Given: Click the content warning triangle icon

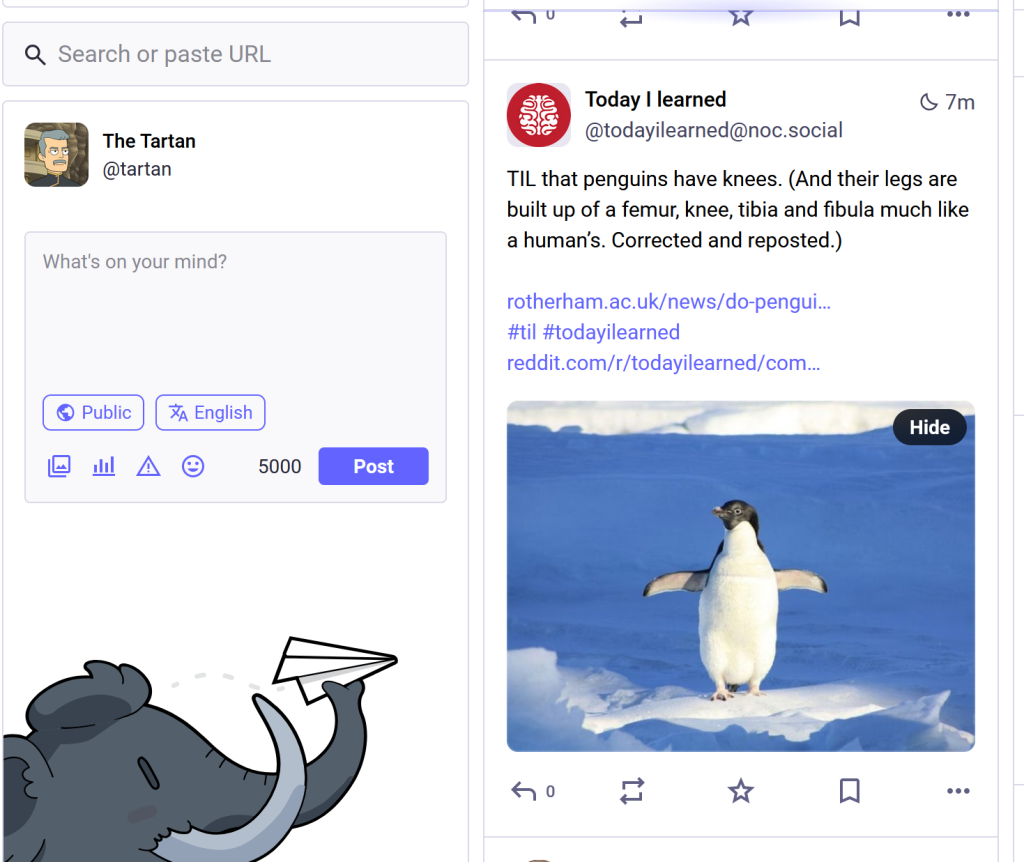Looking at the screenshot, I should 148,466.
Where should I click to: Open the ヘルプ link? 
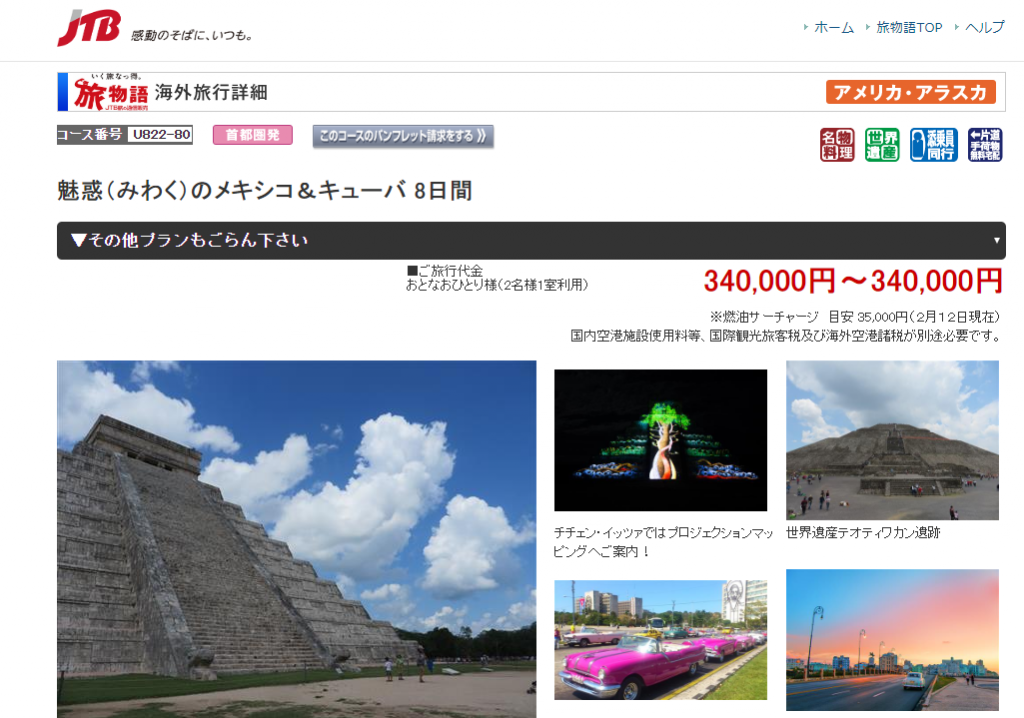coord(984,28)
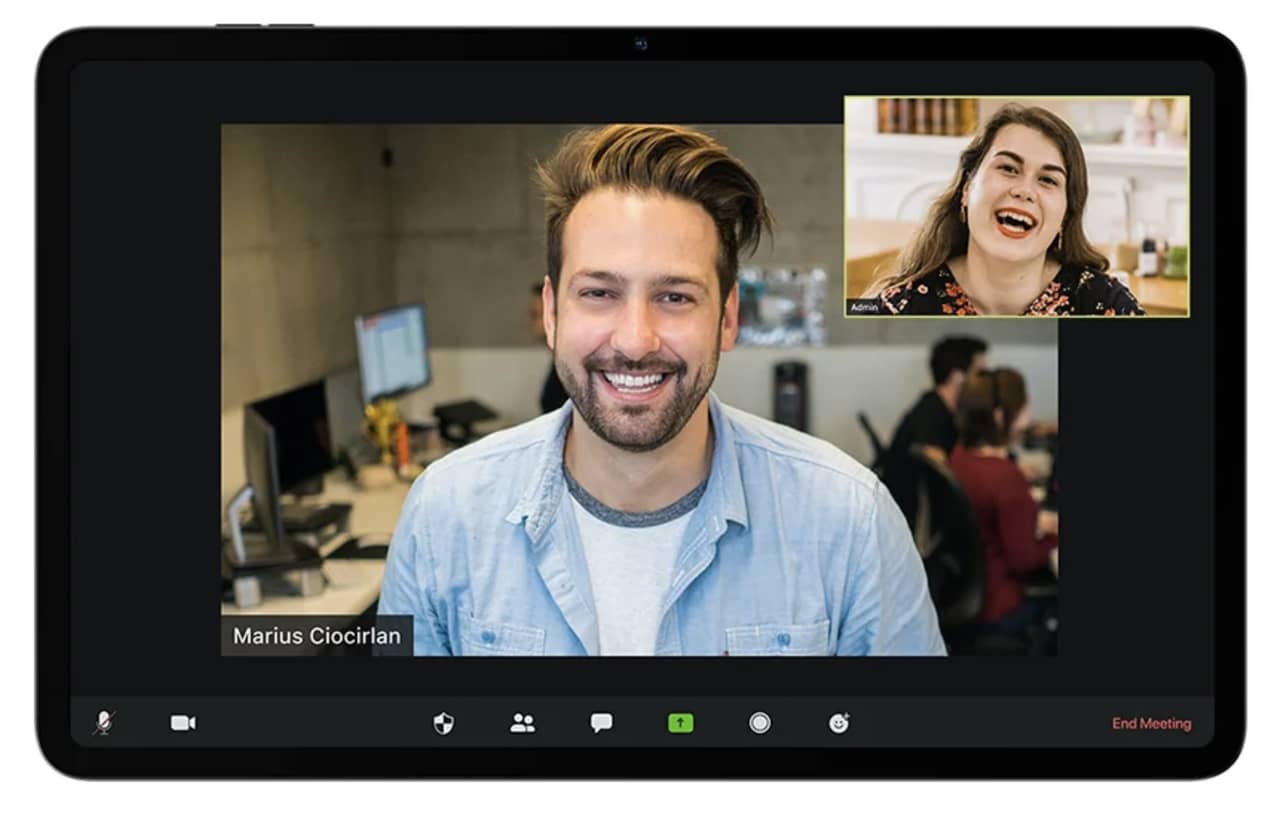Viewport: 1280px width, 817px height.
Task: Open the Chat panel
Action: coord(601,722)
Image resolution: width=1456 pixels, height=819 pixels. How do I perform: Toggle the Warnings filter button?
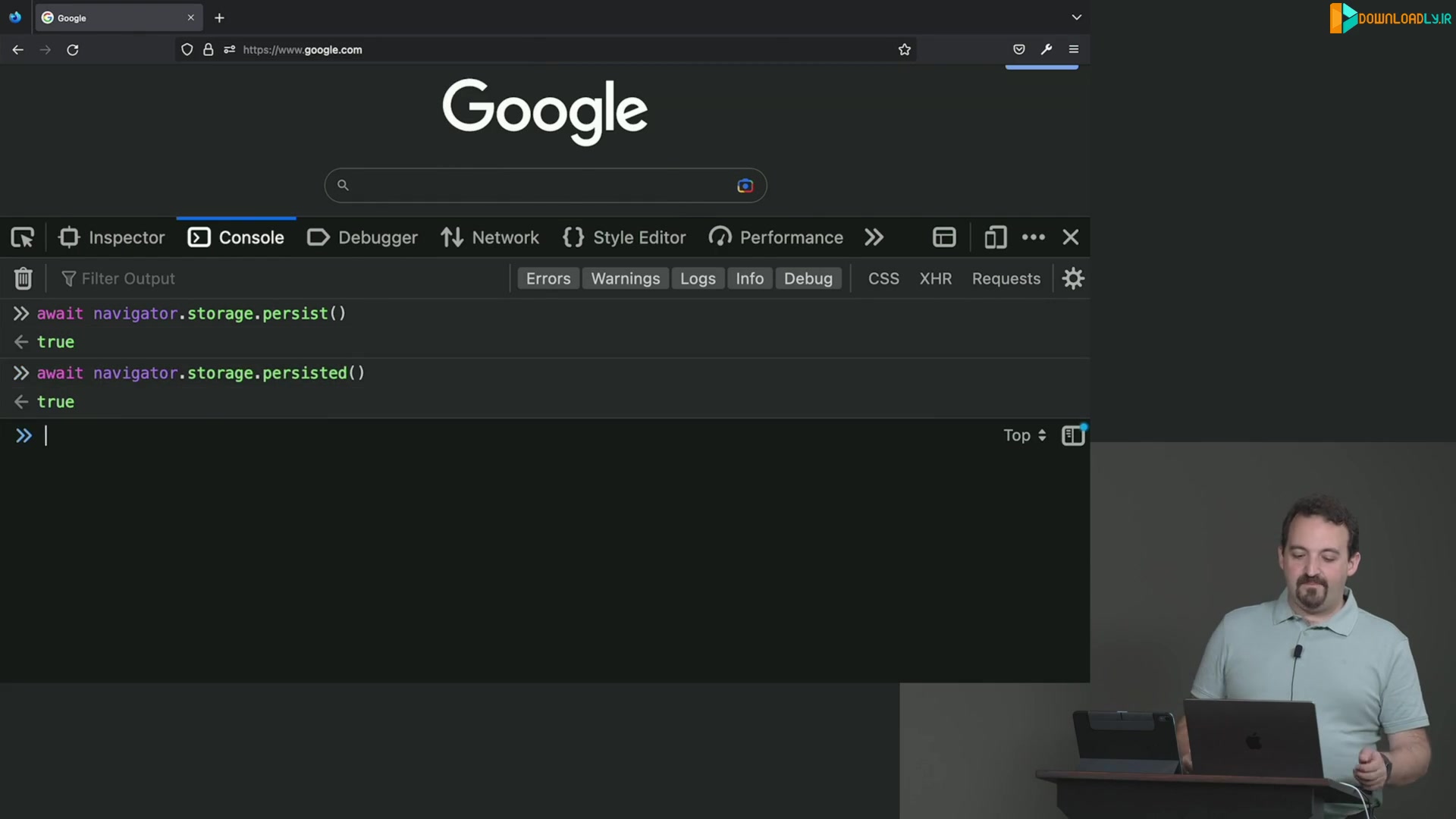click(x=625, y=278)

☆ ☆ ☆ ☆ ☆ ☆ ☆

--- EXERCISE INSTRUCTIONS ---
Reproduce every record above word for word. Leave the pictures out.

--- REPLY ---
Given: Click the content warning triangle icon

Looking at the screenshot, I should 148,466.
Where should I click to: Open the ヘルプ link? 
coord(984,28)
Viewport: 1280px width, 817px height.
Task: Open the Chat panel
Action: coord(601,722)
Image resolution: width=1456 pixels, height=819 pixels. How do I perform: Toggle the Warnings filter button?
click(x=625, y=278)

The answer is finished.